McKinsey estimates that the costs of the world's largest economies - the United States, China, the European Union, Japan and the United Kingdom - will account for about half of global spending on physical assets in the context of decarbonization. These countries will spend about 6% of their total GDP from 2021 to 2050.
Among the risks of energy transition is the volatility of electricity prices (producers will try to compensate for investments in clean energy by raising tariffs). "With weak governance, the transition can destabilize energy prices, which will negatively affect its availability, both physical and economic, especially for households and low-income regions. This will also affect the economy as a whole and may lead to disruption of the transition (for example, if an increase in energy prices causes a negative backlash)," the authors of the study warn.
The global energy transition will take place unevenly in different sectors, communities and even individual families, depending on their income, McKinsey expects.
Among the sectors most at risk will be industries with high emissions either as a result of production processes (steel, cement production), or from manufactured products (oil, gas, coal, automotive) — these sectors account for about 20% of global GDP. Another 10% of GDP is accounted for by sectors with high emissions associated with supply chains — for example, construction. According to McKinsey, as of 2019, 30% of carbon dioxide emissions in the world are caused by energy, the same amount is accounted for by industry (steel, cement, oil and gas production, coal and chemical industries), 19% - by the transport industry.

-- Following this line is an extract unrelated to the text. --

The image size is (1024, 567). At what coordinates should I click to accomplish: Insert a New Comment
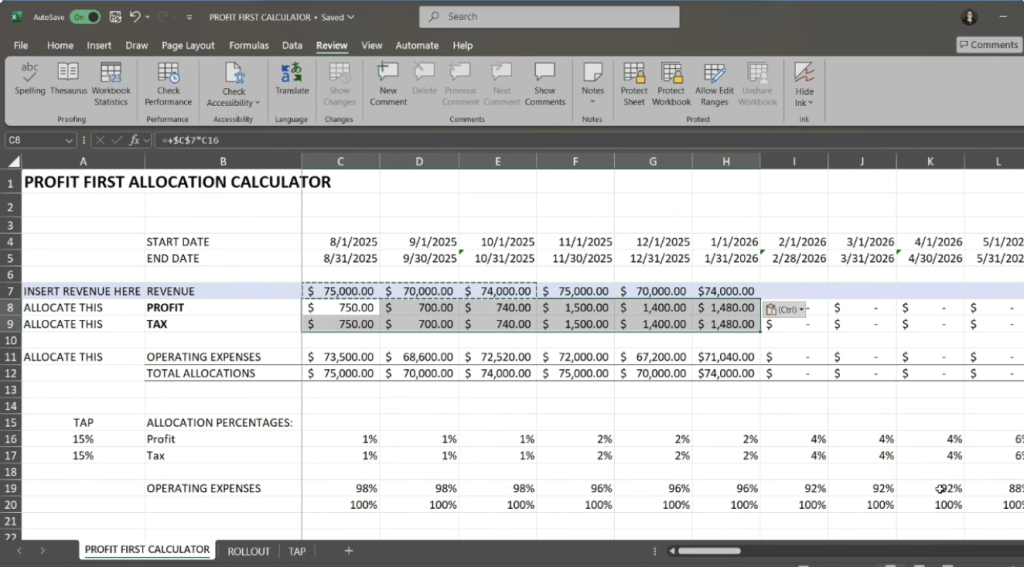(x=388, y=82)
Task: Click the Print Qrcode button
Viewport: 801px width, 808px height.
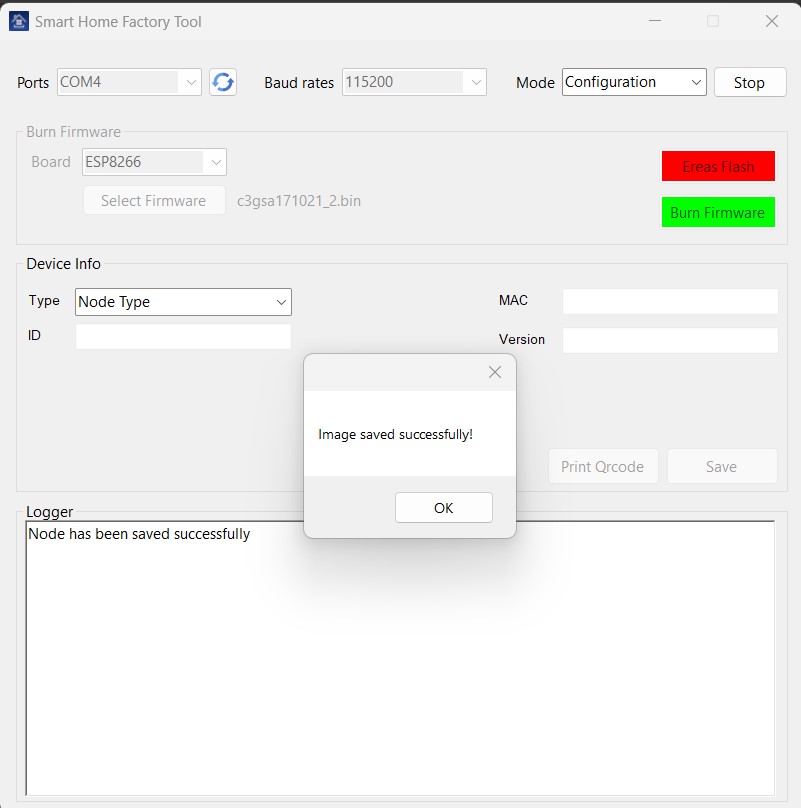Action: 603,466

In individual communities within countries, those whose local economy depends on high-emission sectors are more at risk. For example, more than 10% of jobs in 44 U.S. counties are in the extraction of fossil fuels, energy based on fossil fuels, and the automotive industry.

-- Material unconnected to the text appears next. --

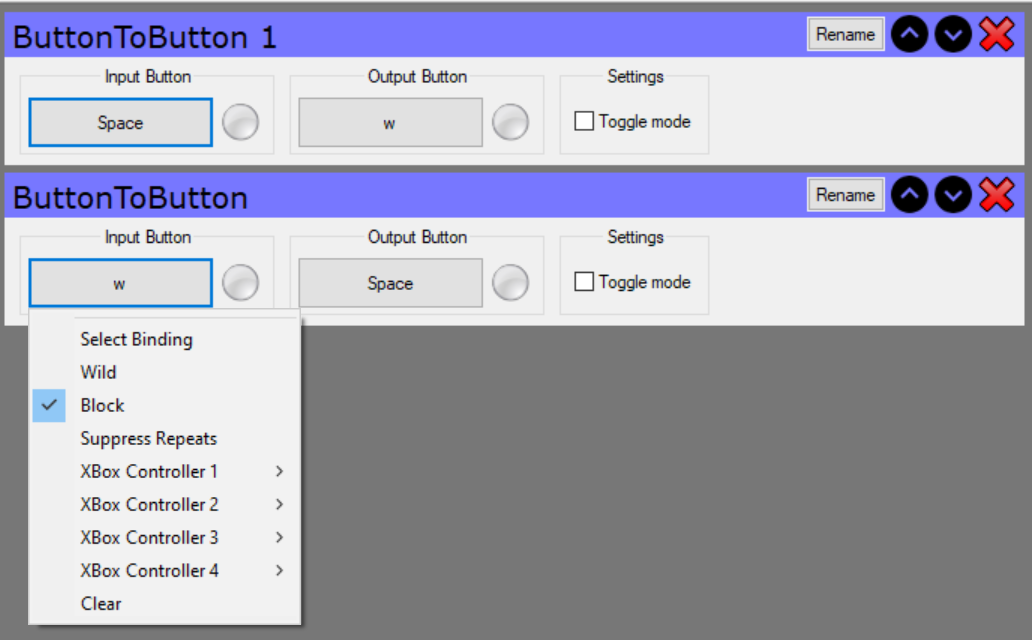Move ButtonToButton 1 plugin down
The width and height of the screenshot is (1032, 640).
coord(953,35)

Poor families, regardless of their location, will suffer from energy consumption more than others. For low-income households, it may be unbearable to increase the cost of electricity, although in the long term consumers may see benefits, for example, from improving energy efficiency in homes.
The transformation of the global economy into a carbon neutral one will also lead to a change in consumer behavior and the redistribution of jobs. Consumers will need to replace products that use fossil fuels. First of all, this applies to cars powered by an internal combustion engine and home heating systems.
The diet may also change: there will be less beef and lamb in stores, whose cultivation is associated with a high level of emissions, and there will be more poultry meat. The fact is that cattle require large areas of land for walking and growing feed, which leads to deforestation — one of the main reasons for the loss of biodiversity and the release of carbon into the atmosphere. Pork and poultry meat production requires several times less feed. In addition, ruminants emit methane (it evaporates from manure) - a greenhouse gas, which is considered much more dangerous than carbon dioxide.